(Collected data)
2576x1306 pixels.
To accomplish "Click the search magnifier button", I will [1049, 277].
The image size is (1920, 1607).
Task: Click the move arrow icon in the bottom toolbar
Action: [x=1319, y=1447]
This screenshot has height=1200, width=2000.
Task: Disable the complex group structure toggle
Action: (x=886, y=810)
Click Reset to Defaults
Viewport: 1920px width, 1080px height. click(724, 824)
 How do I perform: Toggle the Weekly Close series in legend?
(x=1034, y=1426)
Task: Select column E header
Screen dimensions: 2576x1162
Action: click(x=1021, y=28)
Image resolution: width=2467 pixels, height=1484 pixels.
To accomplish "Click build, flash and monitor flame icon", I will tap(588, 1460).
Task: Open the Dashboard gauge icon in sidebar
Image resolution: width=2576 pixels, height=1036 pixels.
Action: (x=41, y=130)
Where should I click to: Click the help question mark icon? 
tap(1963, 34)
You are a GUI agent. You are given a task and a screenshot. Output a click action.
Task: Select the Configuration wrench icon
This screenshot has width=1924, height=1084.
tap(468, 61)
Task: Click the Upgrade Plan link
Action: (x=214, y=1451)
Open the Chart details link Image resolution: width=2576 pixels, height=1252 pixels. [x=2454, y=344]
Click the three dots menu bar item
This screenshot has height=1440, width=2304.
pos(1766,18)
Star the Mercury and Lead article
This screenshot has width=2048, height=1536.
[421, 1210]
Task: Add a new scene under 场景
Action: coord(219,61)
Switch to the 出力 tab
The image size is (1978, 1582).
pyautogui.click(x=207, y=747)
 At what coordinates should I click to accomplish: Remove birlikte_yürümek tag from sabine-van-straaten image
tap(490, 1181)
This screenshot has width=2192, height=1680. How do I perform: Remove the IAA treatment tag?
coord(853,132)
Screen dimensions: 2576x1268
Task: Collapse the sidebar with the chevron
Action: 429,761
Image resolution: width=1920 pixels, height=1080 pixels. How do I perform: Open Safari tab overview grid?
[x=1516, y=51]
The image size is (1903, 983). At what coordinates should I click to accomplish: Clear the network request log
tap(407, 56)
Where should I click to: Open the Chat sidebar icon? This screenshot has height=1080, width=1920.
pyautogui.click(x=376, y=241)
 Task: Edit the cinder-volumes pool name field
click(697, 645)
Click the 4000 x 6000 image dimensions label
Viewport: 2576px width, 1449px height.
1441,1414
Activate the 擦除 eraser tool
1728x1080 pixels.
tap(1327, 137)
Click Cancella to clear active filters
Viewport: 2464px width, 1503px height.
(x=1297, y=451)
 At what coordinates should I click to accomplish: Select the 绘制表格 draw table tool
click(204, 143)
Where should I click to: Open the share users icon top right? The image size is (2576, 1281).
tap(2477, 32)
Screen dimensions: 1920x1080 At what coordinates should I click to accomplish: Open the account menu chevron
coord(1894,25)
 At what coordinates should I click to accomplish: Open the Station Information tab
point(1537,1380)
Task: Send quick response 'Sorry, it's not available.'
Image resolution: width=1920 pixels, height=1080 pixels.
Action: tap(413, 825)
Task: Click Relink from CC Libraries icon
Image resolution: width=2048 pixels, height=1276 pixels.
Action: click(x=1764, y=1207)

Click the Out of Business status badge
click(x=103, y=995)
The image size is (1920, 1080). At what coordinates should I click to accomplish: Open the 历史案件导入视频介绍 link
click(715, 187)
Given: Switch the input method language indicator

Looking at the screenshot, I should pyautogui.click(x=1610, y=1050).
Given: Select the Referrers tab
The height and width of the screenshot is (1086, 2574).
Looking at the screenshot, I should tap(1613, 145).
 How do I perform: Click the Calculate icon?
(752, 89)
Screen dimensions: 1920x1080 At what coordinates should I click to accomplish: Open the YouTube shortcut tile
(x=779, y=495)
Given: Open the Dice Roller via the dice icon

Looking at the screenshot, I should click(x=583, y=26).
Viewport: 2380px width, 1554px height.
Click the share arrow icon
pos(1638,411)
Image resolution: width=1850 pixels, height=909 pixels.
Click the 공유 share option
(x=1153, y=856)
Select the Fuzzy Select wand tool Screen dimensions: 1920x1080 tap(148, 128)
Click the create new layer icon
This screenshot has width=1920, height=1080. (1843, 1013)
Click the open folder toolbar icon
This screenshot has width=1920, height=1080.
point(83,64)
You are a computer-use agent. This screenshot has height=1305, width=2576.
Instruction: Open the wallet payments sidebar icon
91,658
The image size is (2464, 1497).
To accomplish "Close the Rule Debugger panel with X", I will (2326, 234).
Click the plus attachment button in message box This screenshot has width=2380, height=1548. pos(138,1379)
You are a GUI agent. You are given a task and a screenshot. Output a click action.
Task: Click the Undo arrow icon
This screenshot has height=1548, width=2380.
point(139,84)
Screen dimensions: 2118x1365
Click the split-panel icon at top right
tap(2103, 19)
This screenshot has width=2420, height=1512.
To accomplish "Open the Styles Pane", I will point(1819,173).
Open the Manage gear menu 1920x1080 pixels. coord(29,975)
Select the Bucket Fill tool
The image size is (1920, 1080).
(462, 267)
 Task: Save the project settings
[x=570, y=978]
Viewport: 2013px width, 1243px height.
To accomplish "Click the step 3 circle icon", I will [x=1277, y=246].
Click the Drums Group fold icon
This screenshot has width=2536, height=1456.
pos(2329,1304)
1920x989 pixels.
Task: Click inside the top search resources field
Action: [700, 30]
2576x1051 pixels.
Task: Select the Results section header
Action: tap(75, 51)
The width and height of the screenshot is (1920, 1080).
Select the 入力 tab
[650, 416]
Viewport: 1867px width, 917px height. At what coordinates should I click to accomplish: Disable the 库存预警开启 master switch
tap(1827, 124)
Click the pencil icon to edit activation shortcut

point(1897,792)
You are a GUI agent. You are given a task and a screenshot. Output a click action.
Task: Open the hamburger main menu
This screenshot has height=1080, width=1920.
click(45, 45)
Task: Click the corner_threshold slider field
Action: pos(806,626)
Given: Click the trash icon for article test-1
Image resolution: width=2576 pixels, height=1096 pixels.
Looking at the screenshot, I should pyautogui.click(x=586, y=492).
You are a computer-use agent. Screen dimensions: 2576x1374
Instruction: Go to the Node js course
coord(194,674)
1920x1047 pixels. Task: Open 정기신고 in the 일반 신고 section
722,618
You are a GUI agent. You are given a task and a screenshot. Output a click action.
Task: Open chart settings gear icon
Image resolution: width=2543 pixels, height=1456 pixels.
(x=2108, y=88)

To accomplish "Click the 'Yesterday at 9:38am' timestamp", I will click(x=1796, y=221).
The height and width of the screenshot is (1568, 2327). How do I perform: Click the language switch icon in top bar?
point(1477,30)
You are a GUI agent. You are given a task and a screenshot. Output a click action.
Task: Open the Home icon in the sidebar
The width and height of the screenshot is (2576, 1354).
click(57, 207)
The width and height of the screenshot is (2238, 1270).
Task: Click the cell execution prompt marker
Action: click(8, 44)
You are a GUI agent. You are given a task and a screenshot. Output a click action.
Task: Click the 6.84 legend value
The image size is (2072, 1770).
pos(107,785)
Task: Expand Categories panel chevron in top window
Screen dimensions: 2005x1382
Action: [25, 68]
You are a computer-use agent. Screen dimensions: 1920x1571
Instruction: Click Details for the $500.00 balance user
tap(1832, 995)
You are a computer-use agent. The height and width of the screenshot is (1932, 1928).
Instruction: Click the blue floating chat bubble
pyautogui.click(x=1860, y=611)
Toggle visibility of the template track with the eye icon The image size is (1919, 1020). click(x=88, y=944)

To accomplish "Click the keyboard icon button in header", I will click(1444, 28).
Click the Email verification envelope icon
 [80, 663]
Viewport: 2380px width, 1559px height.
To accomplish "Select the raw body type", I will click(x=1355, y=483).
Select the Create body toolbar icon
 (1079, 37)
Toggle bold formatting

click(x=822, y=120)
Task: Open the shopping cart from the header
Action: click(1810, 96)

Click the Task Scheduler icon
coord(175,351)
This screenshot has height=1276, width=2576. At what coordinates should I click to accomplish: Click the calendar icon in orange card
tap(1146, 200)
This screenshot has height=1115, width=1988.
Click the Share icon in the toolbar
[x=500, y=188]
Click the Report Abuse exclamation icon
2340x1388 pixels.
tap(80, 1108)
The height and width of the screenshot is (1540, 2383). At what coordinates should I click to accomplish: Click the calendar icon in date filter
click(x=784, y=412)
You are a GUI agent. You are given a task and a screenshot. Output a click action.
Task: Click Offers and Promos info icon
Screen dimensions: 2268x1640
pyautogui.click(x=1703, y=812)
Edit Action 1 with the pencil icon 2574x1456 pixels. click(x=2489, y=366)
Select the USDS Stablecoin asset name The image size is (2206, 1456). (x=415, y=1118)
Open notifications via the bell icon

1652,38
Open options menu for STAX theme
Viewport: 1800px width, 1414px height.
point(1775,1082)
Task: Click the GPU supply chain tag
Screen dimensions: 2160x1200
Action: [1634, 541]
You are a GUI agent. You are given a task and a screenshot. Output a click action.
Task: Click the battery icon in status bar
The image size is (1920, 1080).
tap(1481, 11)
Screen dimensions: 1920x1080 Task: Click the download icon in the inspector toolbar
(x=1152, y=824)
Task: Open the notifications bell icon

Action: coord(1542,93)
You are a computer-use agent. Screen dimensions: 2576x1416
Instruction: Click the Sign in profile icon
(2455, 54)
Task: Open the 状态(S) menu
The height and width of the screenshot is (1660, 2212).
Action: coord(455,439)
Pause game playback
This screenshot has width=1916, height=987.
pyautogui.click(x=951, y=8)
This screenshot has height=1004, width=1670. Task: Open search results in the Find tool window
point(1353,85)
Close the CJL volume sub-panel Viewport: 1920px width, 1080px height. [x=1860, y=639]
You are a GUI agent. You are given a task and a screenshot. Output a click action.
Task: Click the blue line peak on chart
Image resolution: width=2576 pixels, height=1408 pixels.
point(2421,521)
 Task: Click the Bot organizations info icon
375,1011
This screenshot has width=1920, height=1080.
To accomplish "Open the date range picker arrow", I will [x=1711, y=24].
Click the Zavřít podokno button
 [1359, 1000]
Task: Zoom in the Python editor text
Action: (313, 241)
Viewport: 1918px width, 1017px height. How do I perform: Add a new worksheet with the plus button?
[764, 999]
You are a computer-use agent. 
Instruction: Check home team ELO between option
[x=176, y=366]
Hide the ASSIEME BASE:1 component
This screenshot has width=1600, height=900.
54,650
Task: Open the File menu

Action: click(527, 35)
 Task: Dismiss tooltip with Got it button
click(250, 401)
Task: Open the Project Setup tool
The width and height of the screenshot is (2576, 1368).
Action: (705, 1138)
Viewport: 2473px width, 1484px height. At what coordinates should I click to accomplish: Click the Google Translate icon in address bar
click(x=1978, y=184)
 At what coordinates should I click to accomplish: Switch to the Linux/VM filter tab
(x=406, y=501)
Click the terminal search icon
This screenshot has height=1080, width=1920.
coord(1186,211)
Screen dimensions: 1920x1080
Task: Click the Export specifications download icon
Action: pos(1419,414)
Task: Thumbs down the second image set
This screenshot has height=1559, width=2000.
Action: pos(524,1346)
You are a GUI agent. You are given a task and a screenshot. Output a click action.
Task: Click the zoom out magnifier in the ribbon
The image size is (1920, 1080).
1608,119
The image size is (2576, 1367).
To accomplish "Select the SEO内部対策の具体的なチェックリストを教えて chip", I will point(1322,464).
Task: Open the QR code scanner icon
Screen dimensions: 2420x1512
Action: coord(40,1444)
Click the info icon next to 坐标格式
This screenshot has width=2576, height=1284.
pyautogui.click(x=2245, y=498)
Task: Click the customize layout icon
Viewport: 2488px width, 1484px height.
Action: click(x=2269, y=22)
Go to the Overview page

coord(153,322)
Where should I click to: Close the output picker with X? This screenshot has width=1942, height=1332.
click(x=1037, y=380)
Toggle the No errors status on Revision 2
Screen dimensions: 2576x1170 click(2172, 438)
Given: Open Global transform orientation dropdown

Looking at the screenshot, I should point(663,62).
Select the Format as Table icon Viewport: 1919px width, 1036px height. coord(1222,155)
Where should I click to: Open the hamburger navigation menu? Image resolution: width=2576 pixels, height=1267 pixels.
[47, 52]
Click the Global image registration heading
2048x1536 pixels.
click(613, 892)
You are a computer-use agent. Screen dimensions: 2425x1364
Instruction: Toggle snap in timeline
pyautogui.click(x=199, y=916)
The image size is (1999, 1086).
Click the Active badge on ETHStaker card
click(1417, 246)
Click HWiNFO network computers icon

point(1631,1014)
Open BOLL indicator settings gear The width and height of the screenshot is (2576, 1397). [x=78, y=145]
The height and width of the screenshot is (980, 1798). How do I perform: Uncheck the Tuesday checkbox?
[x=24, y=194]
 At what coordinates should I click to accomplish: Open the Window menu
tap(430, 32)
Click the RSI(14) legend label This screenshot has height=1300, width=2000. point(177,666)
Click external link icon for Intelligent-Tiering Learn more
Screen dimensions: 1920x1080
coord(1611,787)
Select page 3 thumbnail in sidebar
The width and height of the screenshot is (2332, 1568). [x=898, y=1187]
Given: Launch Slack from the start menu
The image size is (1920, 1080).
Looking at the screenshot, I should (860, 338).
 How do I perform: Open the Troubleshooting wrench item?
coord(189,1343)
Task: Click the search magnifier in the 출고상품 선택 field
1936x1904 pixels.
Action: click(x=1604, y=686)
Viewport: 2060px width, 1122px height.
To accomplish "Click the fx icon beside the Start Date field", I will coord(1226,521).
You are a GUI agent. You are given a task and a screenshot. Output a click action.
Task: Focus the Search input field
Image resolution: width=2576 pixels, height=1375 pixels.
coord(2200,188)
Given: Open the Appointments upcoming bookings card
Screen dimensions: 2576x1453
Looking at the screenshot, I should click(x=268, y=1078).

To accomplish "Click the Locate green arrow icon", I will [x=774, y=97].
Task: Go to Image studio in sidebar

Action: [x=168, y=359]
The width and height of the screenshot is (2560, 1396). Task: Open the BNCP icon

WHAT YOU ARE ASKED TO DO. In the entries above, the lines between the one holding "Image resolution: width=1850" and the one holding "Click the plus", inclusive, are to be printed exactly as written, and those alone.

RESULT FOR THIS EXERCISE.
Image resolution: width=1850 pixels, height=909 pixels.
Click the 공유 share option
(x=1153, y=856)
Select the Fuzzy Select wand tool Screen dimensions: 1920x1080 tap(148, 128)
Click the create new layer icon
This screenshot has width=1920, height=1080. (1843, 1013)
Click the open folder toolbar icon
This screenshot has width=1920, height=1080.
point(83,64)
You are a computer-use agent. This screenshot has height=1305, width=2576.
Instruction: Open the wallet payments sidebar icon
91,658
The image size is (2464, 1497).
To accomplish "Close the Rule Debugger panel with X", I will (2326, 234).
Click the plus attachment button in message box This screenshot has width=2380, height=1548. pos(138,1379)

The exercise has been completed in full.